This Is The Trump Administration's New Proposal To Ban Bump Stocks

It would reverse the position held by the Obama and Trump administrations by defining what constitutes a fully automatic machine gun.

The Justice Department published a proposed regulation Friday that would effectively ban bump stocks, devices that can increase the firing speed of semiautomatic weapons, by classifying them as illegal machine guns under federal law.

The proposal — which would require existing devices to be surrendered or destroyed — reverses a position held by both the Obama and Trump administrations, which have held that the attachments don’t make firearms fully automatic.

In the new draft rule, officials contend bump stocks do make weapons fully automatic, allowing “a shooter of a semiautomatic firearm to initiate a continuous firing cycle with a single pull of the trigger.”

Bump-fire stocks and similar instruments allow semiautomatic rifles to fire more frequently by using pressure from the shooter’s body to push back against the gun’s recoil, quickly triggering another shot.

Officials at the Bureau of Alcohol, Tobacco, Firearms and Explosives — a division of the Justice Department known as ATF — previously found that, since pressure must be applied to the gun from behind in addition to pulling the trigger, the devices evade a ban on machine guns under the National Firearms Act and Gun Control Act.

In the new draft rule, however, officials write, “The bump-stock-type device functions as a self-acting and self-regulating force that channels the firearm’s recoil energy in a continuous back-and-forth cycle that allows the shooter to attain continuous firing after a single pull of the trigger so long as the trigger finger remains stationary on the device’s extension ledge (as designed). No further physical manipulation of the trigger by the shooter is required.”

The proposal is subject to a comment period of 90 days.

The device has brought intense attention since the mass shooting in Las Vegas last year, where a shooter used a bump stock device to kill or injure hundreds of people.
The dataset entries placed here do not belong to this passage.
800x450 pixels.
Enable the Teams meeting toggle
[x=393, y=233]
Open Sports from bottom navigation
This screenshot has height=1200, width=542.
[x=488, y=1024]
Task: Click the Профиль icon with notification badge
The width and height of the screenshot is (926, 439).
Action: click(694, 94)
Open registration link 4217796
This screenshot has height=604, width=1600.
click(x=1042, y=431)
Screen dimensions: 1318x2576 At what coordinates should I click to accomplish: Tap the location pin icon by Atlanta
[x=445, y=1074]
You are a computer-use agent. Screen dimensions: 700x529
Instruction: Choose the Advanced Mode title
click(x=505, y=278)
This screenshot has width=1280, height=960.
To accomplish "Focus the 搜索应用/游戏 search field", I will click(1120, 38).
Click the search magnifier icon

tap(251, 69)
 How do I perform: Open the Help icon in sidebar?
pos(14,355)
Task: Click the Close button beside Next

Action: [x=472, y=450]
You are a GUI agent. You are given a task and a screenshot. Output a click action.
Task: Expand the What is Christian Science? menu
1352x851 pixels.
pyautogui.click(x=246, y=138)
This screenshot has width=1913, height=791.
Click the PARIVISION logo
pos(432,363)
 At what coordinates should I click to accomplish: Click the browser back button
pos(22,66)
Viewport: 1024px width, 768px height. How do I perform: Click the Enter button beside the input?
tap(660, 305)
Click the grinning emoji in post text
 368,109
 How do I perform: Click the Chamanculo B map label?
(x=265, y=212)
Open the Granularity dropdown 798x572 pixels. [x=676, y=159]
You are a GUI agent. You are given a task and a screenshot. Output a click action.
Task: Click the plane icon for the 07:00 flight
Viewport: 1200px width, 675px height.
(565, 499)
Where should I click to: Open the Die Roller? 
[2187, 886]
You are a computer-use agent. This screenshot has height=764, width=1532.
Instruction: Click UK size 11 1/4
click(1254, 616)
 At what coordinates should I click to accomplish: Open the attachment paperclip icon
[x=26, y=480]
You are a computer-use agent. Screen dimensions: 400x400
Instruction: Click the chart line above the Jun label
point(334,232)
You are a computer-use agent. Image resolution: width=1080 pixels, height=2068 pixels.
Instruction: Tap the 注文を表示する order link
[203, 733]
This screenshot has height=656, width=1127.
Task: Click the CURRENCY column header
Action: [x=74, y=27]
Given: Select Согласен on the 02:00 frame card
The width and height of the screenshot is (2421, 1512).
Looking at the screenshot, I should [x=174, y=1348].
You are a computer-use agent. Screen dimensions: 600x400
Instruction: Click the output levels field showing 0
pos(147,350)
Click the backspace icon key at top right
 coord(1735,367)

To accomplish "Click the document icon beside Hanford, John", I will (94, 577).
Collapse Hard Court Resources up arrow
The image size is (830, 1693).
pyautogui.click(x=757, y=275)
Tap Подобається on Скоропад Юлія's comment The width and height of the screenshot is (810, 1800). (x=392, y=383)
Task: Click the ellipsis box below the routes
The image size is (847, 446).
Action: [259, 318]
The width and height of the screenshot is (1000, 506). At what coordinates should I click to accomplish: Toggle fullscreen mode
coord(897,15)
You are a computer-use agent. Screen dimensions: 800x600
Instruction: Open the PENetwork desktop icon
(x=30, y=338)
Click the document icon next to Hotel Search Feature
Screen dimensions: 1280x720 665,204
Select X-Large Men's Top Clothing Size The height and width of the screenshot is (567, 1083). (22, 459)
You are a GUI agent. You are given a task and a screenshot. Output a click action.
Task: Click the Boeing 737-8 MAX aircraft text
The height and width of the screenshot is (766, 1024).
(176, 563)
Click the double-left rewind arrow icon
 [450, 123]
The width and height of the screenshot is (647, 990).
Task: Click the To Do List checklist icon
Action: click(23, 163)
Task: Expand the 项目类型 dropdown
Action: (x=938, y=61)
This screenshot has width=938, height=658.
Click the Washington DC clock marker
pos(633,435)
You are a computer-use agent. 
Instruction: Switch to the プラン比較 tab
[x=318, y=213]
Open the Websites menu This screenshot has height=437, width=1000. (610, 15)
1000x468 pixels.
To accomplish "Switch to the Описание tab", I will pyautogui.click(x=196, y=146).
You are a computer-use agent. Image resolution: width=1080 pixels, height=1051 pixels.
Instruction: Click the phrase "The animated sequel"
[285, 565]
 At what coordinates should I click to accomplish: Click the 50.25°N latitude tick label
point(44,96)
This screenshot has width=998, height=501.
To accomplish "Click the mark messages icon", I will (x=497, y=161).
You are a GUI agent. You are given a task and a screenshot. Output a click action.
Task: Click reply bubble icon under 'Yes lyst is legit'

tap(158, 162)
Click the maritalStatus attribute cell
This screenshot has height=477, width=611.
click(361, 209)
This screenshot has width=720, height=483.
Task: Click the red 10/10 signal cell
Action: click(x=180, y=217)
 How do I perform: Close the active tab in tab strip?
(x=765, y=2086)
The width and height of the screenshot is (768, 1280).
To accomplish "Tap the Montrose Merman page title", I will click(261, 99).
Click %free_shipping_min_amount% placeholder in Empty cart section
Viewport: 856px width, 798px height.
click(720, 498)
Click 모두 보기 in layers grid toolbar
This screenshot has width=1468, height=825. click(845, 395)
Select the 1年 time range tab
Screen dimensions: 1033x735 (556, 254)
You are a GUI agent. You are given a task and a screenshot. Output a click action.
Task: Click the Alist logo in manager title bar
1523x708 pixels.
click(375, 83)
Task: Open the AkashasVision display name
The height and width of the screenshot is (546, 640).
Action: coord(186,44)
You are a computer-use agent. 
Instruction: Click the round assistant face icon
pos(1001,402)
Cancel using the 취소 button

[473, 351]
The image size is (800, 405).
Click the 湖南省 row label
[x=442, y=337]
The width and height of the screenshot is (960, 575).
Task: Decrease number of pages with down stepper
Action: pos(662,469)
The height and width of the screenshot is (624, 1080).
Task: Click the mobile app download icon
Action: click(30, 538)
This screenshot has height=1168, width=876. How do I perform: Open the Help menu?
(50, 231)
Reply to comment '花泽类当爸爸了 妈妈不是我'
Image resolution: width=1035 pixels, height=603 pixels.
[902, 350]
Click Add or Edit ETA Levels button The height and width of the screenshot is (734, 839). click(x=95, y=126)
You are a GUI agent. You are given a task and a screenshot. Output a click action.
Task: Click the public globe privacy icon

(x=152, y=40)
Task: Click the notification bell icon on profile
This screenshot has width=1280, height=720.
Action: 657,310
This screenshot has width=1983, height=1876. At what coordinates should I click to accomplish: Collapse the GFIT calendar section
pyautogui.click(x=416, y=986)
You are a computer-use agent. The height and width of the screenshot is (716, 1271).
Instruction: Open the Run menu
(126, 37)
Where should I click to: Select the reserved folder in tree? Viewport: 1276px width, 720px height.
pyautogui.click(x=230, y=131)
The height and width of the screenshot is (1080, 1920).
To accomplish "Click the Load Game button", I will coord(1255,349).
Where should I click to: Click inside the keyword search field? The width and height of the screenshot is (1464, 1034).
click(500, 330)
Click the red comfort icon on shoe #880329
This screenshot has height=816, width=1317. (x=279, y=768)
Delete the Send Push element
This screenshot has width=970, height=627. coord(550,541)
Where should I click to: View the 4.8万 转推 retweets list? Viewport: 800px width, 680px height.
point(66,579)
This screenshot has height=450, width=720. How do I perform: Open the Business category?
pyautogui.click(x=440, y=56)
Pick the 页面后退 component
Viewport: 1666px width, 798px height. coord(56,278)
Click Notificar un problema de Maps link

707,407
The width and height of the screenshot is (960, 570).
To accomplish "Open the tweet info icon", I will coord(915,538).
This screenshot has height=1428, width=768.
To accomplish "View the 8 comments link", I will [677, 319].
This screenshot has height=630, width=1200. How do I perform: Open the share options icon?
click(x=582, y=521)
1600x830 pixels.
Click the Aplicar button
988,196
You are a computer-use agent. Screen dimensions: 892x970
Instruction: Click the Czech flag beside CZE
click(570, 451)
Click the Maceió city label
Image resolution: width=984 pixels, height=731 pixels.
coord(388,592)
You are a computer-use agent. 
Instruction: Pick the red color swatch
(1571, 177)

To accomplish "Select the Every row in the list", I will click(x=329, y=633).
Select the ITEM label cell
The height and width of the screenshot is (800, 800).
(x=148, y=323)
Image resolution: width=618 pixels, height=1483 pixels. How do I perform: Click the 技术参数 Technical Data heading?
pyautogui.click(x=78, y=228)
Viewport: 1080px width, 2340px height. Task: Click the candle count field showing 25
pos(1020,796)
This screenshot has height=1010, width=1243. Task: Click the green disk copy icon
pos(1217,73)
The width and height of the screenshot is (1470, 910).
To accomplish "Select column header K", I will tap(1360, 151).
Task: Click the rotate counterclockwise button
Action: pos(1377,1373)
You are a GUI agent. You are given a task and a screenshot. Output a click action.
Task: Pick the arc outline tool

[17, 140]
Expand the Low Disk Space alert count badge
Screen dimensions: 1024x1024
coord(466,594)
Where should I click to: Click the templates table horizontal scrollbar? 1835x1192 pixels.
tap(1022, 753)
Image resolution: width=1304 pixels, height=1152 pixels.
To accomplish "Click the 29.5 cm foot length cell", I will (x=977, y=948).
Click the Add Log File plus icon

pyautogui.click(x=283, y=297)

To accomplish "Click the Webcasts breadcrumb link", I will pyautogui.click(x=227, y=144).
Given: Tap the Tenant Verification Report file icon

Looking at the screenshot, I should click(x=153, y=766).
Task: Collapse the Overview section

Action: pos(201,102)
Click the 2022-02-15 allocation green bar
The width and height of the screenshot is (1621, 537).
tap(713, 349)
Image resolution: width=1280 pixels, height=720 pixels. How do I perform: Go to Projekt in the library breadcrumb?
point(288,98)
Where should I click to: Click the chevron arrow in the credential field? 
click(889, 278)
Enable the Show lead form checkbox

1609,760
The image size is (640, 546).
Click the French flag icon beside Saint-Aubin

In the aftermath of that shooting, even the National Rifle Association said lawmakers should review the devices to see if they “comply with federal law.”

Attorney General Jeff Sessions said in a statement, “After the senseless attack in Las Vegas, this proposed rule is a critical step in our effort to reduce the threat of gun violence that is in keeping with the Constitution and the laws passed by Congress.”

If approved, the rule would state that “current possessors of these devices would be required to surrender them, destroy them, or otherwise render them permanently inoperable upon the effective date of the rule.”

Obama Administration legalized bump stocks. BAD IDEA. As I promised, today the Department of Justice will issue the rule banning BUMP STOCKS with a mandated comment period. We will BAN all devices that turn legal weapons into illegal machine guns.

President Donald Trump has tried to pin past decisions to allow the devices on the Obama administration, but as BuzzFeed News reported Thursday, the Trump administration made the same call in an April 2017 letter to a bump stock manufacturer.

In a letter dated April 6, 2017 — posted in full here — Michael Curtis, chief of the Firearms Technology Industry Services Branch of the ATF, sent a letter to a bump stock manufacturer, saying its product was not prohibited.

“Since your device does not initiate an automatic firing cycle by a single function of the trigger, FTIB finds it is NOT a machinegun under the NFA, 26 U.S.C. § 5845(b) or the amended GCA, 18 U.S.C. § 921(a)(23),” Curtis wrote.

Another set of ATF documents lists several instances, going back to 2003, in which officials determined bump stocks and similar devices were found to comply with federal law, including the determination on April 6, 2017.

The Justice Department’s regulation Friday acknowledges the 2017 decision, saying, “Between 2008 and 2017 ... ATF also issued classification decisions concluding that other bump-stock-type devices were not machineguns, including a device submitted by the manufacturer of the bump-stock-type devices used in the Las Vegas shooting. Those decisions did not include extensive legal analysis relating to the definition of ‘machinegun.’ Nonetheless, they indicated that semiautomatic firearms modified with these bump-stock-type devices did not fire 'automatically,' and were thus not 'machineguns,' because the devices did not rely on internal springs or similar mechanical parts to channel recoil energy. ATF has now determined that that conclusion does not reflect the best interpretation of the term ‘machinegun’ under the GCA and NFA.”

Gun control advocates have raised concerns that such a sharp reversal, after years of the ATF making a case for why the instruments cannot be banned, could make a ban difficult to defend in court.

Sen. Dianne Feinstein, a California Democrat who has long supported more gun control, told BuzzFeed News on Thursday, “Internal ATF documents that have been made public demonstrate yet again that the agency does not have the authority to ban bump stocks. The fact that ATF said as recently as April 2017 that it lacks the authority would give the gun lobby and its allies even more reason to file a lawsuit to block regulations banning bump stocks."

She added, "Congressional action is the only way to get this done and get these deadly devices off the streets now.”